AI code-generation might usher a future where TDD becomes a strict requirement for software development. In that future, code quality will only be relevant for tests.

Let’s do a thought experiment.

Hallucinations

AI generated code kinda sucks.

It’s often messy, buggy, over-complicated or just simply incorrect. You need to be super careful with it, double check every line it produces. Troubleshooting bugs is a huge pain with generated code.

This is a shame because the efficiency is undeniable: I doubt that the average dev can produce code at a similar speed that your Copilot/GPT thing can.

Of course, speed is not everything, but we all want to be more productive.

How can we take advantage of the AI’s ability to generate code quickly while ensuring the code actually works, and does so as expected/required?

If only there was an approach to software development that could guarantee the behavior of a piece of code…

Testing

What if we add AI to the TDD cycle?

I write a little test, the AI produces code to make it pass.

I write another little test, the AI makes both pass, either adapting current code or generating new one.

This way, there’s at leas one thing we could always be certain of: the generated code makes the tests pass.

Given enough quality tests, this would allow us to ensure the system’s behavior.

This is not far away from conventional TDD: You just don’t write (or read) production code. You treat it as a black box and only focus on the tests.

Evolution

Take two equally capable developers: Peter and John.
Similar experience, similar skills.

Peter uses the previously described TDD+AI approach while John doesn’t.

While only writing tests, Peter would produce working software that is guaranteed to behave as expected (so far as the tests correctly describe its behavior). This obviously can be done in less time than the alternative, he is only writing tests.

John faces a difficult choice: either use AI and embrace its quirks or avoid it altogether. While the former might seem faster at first, he could soon find himself spending more time fiddling around with generated code than actually writing it.

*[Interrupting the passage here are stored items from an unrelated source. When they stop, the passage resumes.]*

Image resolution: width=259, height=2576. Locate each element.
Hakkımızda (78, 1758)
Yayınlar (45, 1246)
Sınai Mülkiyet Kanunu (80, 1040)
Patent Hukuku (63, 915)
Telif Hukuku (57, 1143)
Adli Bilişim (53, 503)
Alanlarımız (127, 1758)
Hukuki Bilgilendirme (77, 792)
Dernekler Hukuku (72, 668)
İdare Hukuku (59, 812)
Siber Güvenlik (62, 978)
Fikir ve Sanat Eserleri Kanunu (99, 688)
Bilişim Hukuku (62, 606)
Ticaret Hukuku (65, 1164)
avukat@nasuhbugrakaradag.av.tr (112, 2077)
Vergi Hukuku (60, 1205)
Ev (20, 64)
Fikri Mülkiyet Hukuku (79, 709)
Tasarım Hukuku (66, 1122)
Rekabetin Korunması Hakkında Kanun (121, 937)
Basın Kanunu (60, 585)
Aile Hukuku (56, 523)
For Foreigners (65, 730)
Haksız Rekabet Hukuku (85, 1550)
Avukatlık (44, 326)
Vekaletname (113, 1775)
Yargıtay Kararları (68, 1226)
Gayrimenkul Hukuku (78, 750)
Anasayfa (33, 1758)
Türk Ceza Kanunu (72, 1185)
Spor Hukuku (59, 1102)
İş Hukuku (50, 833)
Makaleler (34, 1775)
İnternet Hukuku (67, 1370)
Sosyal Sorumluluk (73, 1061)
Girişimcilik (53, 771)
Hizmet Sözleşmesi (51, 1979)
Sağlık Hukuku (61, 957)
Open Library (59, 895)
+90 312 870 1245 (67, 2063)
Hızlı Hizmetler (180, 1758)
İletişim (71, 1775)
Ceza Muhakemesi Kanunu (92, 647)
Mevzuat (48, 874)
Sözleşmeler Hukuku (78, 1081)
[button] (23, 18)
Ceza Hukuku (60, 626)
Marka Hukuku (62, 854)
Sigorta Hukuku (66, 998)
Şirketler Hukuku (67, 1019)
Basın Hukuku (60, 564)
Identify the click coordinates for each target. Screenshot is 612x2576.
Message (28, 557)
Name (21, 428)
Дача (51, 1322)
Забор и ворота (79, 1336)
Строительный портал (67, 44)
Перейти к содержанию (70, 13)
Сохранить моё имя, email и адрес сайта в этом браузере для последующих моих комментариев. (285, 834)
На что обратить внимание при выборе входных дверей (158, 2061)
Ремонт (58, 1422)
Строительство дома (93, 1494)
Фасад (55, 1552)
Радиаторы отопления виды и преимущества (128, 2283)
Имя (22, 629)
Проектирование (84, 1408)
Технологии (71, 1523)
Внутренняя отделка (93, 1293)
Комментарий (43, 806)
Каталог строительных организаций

Avoiding AI altogether will be significantly slower than Peter’s with the possible exception of just not writing tests at all, which wouldn’t be a fair comparison and has plenty of other downsides.

Which one seems more productive/employable? Remember, we are considering two equally capable devs.

Neglect the black box

As you might imagine, the proposed approach would imply a near-total neglect of production code.

This is a big jump from our current notions of clean code or maintainability.

If you can produce code in a matter of seconds, does it really matter if it’s easy to understand and modify? Wouldn’t you just tell the AI to rewrite the thing if your requirements change?

Remember, you’ll have your test suite to ensure no current behavior is lost. Just add more tests for the new behavior and the bugs you need to fix.

We wouldn’t be spending much time (if any) with production code at all: that will be the AI’s territory.

We would mostly work with the tests, using them to ensure the AI behaves correctly and doesn’t make stuff up.

This doesn’t make clean code or maintainability concepts obsolete. Rather, they will find their place within the tests. Those notions where meant for us humans anyway, not for the machine. If we focus our efforts on the tests, they’ll come along for the ride.

Grim future? Depends on how you feel about TDD I guess ¯\_(ツ)_/¯.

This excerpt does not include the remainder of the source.